§ About this task: From the line containing "You are a GUI" through the last line of the entries below, print each line exactly. Pictures stay out.

----------

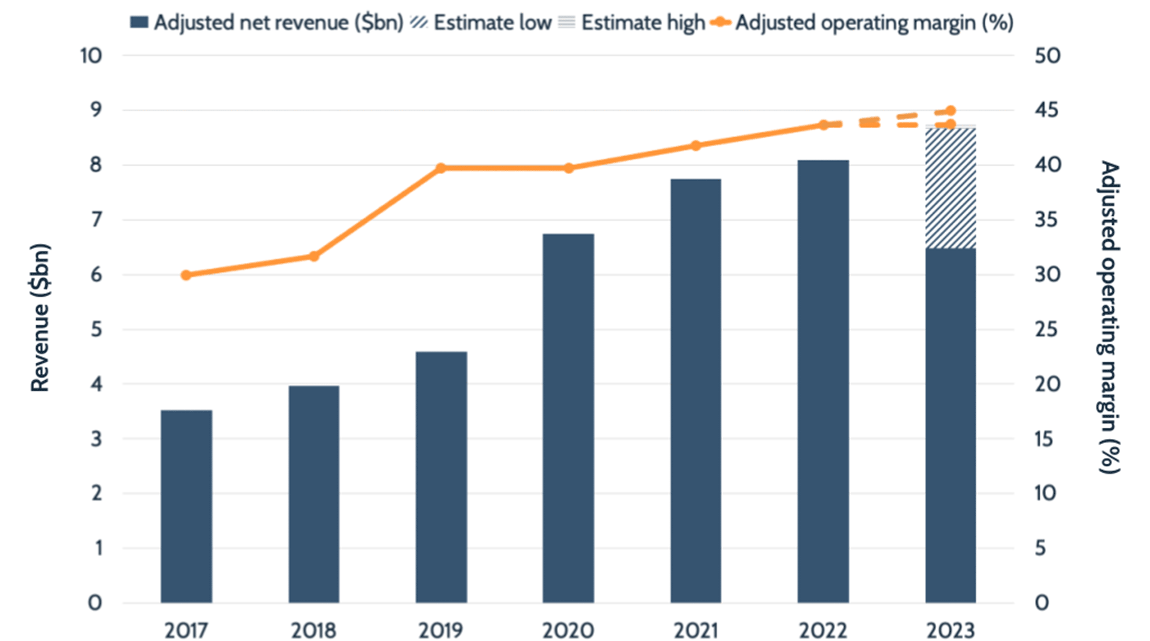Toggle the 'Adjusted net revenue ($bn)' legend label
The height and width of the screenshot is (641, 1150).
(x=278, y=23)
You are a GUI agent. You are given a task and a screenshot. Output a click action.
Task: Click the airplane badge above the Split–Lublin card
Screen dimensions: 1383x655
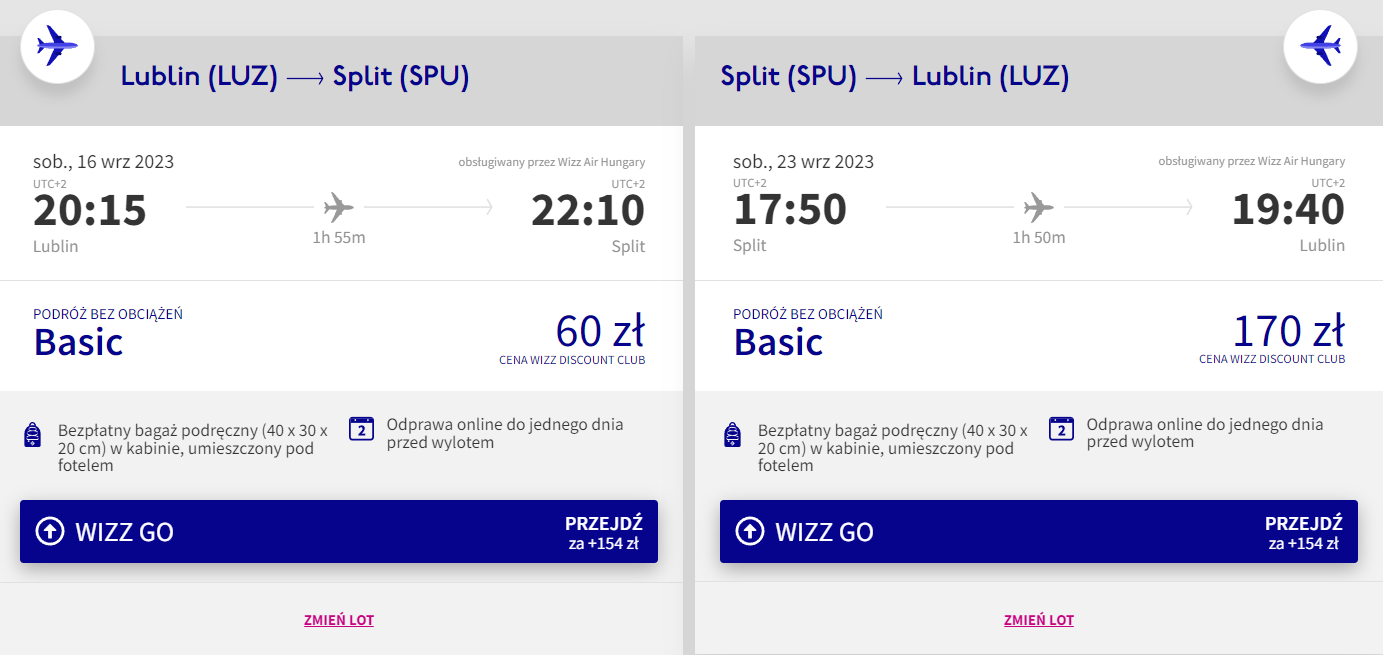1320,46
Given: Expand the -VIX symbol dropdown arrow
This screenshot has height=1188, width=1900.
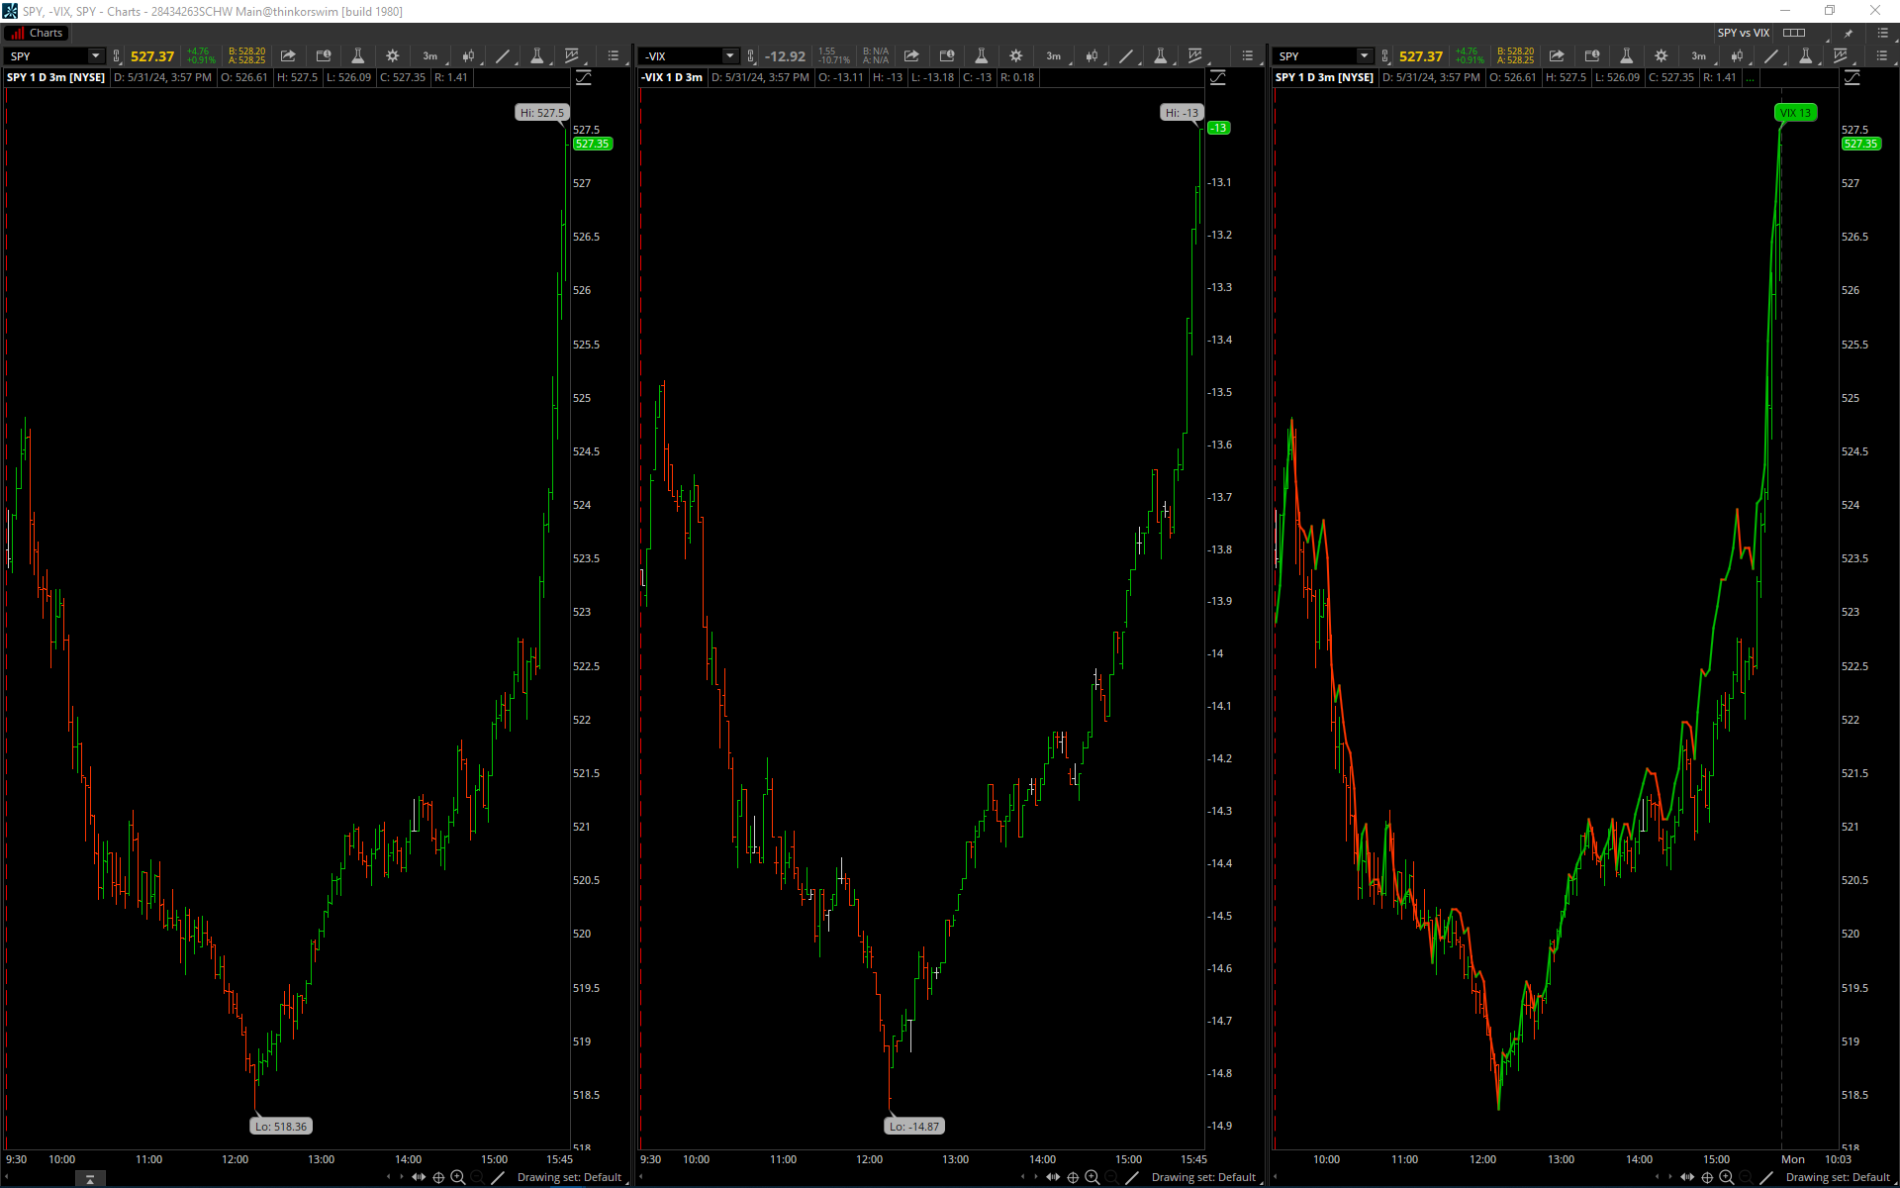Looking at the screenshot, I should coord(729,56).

----------

§ Answer below:
You are a GUI agent. You are given a task and a screenshot. Output a click action.
Task: Click the airplane badge above the Split–Lublin card
Screen dimensions: 1383x655
1320,46
Given: Expand the -VIX symbol dropdown arrow
This screenshot has height=1188, width=1900.
Looking at the screenshot, I should coord(729,56).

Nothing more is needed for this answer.